Matthew took a little sip of the wine.
“My obsession is the house of prayer in Ostia… It’s hard to see how I can go wrong when it gets built. I’ll take small charges from the hostelry guests, and even smaller ones from the court officials for the use of the hall, and very little indeed for the school to function, but all of those small charges will add up, and everyone in the town will come to my house of prayer sooner or later, that’s for sure. I shall be the first archisynagogos ever who manages to make money from the post. But peace is needed for Jews to be able to build. The Pax Romana, praise be, is a necessary thing, and praise be to Julius Caesar for conceiving it… Mark my words: I’ll do anything — anything at all — to make sure crazy Jews will not threaten the peace.”
“That’s how I feel as well,” said Plotius.
Uri’s stomach was gripped by a new round of cramps.
“I also need peace,” he said hoarsely, “to read, because for me nothing else is of interest. I can recite to you the whole of Greek and Latin literature by heart. No one is using me to pass messages to anyone: I swear by Everlasting God who is One that this is the truth.”
After a brief hush, Plotius added, “Amen.”
All of a sudden, Simon the Magus departed for Jerusalem, leaving a letter in which he wished them a continued pleasant stay in his house. He had taken some of the servants with him; the rest were left at their disposal. Presumably he had called in all his demands and was hastening to place the money in the Temple’s treasury.

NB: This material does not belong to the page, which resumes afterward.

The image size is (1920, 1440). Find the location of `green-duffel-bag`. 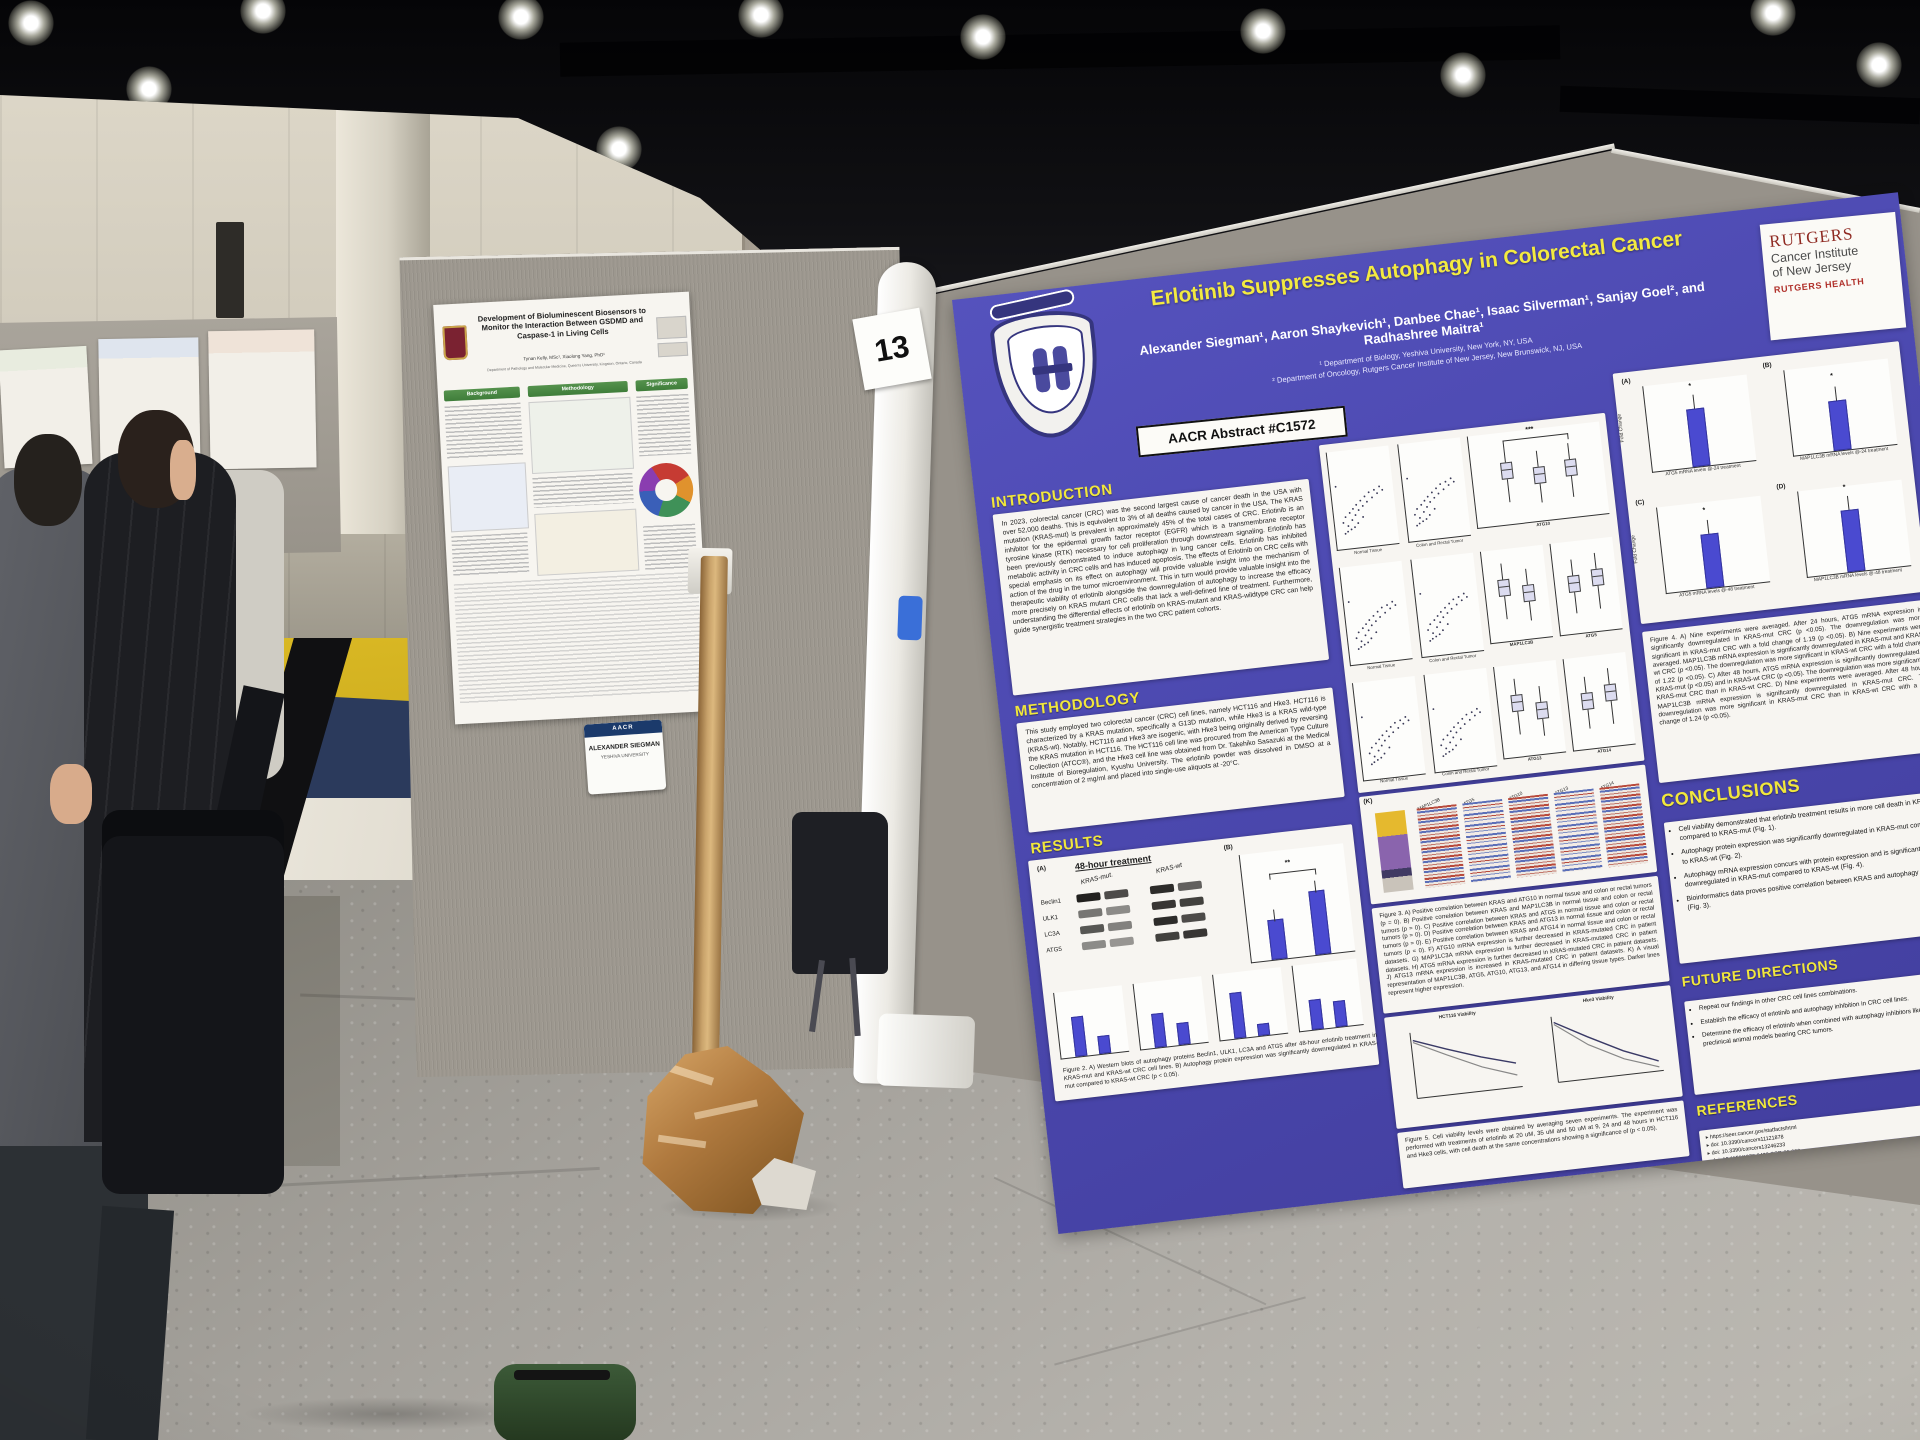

The companions returned together late that evening. Uri had seen nothing of the kind until then; previously they had reached home individually, albeit not so late. They were not in a happy state of mind.
They took their seats in the garden for supper. Hilarus roundly abused the Jews of Alexandria. A stuck-up, brainless bunch; they had money to burn but did not give a hoot for Jewry.
Matthew and Plotius held their tongues.
“The bastards didn’t even invite us for a meal,” said Alexandros.
It turned out that the companions had been at the Druseion that day with the delegation traveling from Alexandria to Jerusalem, who’d had the money to rent the most expensive suites of rooms in that miraculous edifice but had not offered the companions a thing, parting after some empty courtesies and marching off to the most expensive of the lighthouse’s restaurants, though not without making sure that the Jews from Rome should happen to catch them doing just that.
It must have been humiliating in the extreme.
“They’re delivering a hundred and thirty-three times as much money as us,” said Matthew dryly.